[new feature] Verifying signatures

[rh0delta]

Query: As a user, I would like the ability to Verify Entropy signatures using the Entropy CLI
Blocked By: entropyxyz/sdk#438

Requirements:

• SDK verify method provided through adapters or entropy/sdk crypto utils
• verify signature using built-in hashing algorithms
• sign will return an object, all information returned from sign will be required params for the verify method
  • this will make the tui flow redundant if we want to build the verify flow in a way where sign result can be piped into the verify method

Command:

entropy sign | entropy verify
true/false/error?

TUI:

? Select Action 
  Manage Accounts 
  Entropy Faucet 
  Balance 
  Register 
❯ Manage Signatures
  Transfer 
  Deploy Program 
  User Programs 
  Exit 

? Select Action Manage Signatures
? interactionChoice: (Use arrow keys)
❯ New Signature 
  Verify Signature 
  Exit to Main Menu 

? Select Action Manage Signatures
? interactionChoice: Verify Signature
? Signature to be verified <signature>
? Verifying Key used <verifyingKey>
? Message signed <msgSigned>
Signature is verified!

[johnnymatthews]

Few questions:

1. What does it mean to verify a signature? Are we just calculating a checksum or something deeper?
2. What's the end-to-end goal for verifying a signature? Like, when will I, as a dev, want to use this feature? Every time I deal with sigs, or only occasionally?
3. You mention "all information returned from sign will be required params for the verify method" - what does that object looks like?
4. In the TUI flow, it looks like we'll prompt for signature, verifying key, and original message. Any thoughts on error handling? Like, should we give detailed feedback if verification fails because of a key-mismatch or whatever?
5. Just to confirm - the goal is that entropy sign | entropy verify should work as a basic pipe, returning a boolean or error, right? Or is entropy sign always gonna run verify?

[rh0delta]

Few questions:

1. What does it mean to verify a signature? Are we just calculating a checksum or something deeper?
2. What's the end-to-end goal for verifying a signature? Like, when will I, as a dev, want to use this feature? Every time I deal with sigs, or only occasionally?
3. You mention "all information returned from sign will be required params for the verify method" - what does that object looks like?
4. In the TUI flow, it looks like we'll prompt for signature, verifying key, and original message. Any thoughts on error handling? Like, should we give detailed feedback if verification fails because of a key-mismatch or whatever?
5. Just to confirm - the goal is that entropy sign | entropy verify should work as a basic pipe, returning a boolean or error, right? Or is entropy sign always gonna run verify?

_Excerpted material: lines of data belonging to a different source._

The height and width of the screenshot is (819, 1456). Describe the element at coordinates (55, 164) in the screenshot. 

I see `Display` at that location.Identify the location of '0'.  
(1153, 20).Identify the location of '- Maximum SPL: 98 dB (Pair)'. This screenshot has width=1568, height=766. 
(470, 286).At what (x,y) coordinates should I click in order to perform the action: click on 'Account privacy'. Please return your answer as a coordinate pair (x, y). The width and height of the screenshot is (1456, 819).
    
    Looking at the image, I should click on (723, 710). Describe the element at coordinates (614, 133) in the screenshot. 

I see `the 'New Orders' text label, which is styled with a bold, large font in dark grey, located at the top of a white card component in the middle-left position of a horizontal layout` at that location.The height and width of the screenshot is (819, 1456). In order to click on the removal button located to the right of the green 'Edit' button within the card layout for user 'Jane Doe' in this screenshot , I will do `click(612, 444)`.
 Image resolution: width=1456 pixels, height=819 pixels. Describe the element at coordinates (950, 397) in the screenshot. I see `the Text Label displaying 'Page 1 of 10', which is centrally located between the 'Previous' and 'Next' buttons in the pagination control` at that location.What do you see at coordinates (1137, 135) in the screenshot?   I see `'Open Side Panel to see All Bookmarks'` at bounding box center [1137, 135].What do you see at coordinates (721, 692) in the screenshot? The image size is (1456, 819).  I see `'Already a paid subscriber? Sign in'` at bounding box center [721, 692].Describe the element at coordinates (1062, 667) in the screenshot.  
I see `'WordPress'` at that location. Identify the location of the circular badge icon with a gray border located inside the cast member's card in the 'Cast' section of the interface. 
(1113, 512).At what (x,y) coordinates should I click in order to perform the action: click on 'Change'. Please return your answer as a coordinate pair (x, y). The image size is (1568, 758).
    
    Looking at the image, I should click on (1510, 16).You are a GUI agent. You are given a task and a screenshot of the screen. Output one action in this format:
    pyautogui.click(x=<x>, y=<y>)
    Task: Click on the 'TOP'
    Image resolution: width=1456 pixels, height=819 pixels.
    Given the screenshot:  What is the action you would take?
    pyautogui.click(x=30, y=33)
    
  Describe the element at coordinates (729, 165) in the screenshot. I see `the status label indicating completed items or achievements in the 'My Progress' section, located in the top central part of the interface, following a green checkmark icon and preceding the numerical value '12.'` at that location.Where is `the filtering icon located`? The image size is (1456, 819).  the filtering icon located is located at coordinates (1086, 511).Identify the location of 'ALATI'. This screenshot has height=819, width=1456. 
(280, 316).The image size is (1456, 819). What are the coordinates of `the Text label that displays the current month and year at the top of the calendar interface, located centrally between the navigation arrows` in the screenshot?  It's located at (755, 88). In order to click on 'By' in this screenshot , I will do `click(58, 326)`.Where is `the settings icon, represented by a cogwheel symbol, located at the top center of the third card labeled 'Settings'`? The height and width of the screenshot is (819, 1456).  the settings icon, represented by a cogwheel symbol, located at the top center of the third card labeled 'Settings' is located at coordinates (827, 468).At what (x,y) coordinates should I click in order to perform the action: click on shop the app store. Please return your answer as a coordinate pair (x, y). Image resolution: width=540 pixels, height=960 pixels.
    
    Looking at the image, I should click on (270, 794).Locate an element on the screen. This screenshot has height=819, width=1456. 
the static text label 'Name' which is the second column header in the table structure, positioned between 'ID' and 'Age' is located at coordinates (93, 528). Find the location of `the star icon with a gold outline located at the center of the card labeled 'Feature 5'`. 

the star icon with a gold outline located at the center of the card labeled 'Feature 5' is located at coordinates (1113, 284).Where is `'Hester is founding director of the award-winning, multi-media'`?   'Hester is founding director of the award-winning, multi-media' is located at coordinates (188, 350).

1. we are verifying that the signature is valid based on the hashing algorithm used, the public key used and the message that was signed. @frankiebee can elaborate further if needed.
2. I would assume the verify should be used based on the dev/users specific needs, which is why it is being offered as a separate command/action rather than implemented in conjunction with signing

export interface SignatureData {
  signarure: string
  verifyingKey: string
  hashingAlogrithm: string
  messageHash: string // the hashed message
}
export interface AdapterSignatureData {
  signarure: string
  verifyingKey: string
  hashingAlogrithm: string
  messageHash: string // the hashed message
  messageParams: any // the original object or message
}

4. in terms of error handling, we will follow the same structure as we do for the rest of our actions, however we may be removing the TUI implementation, but this requires further discussion with the JS team.
5. the former is correct, sign will not always run verify.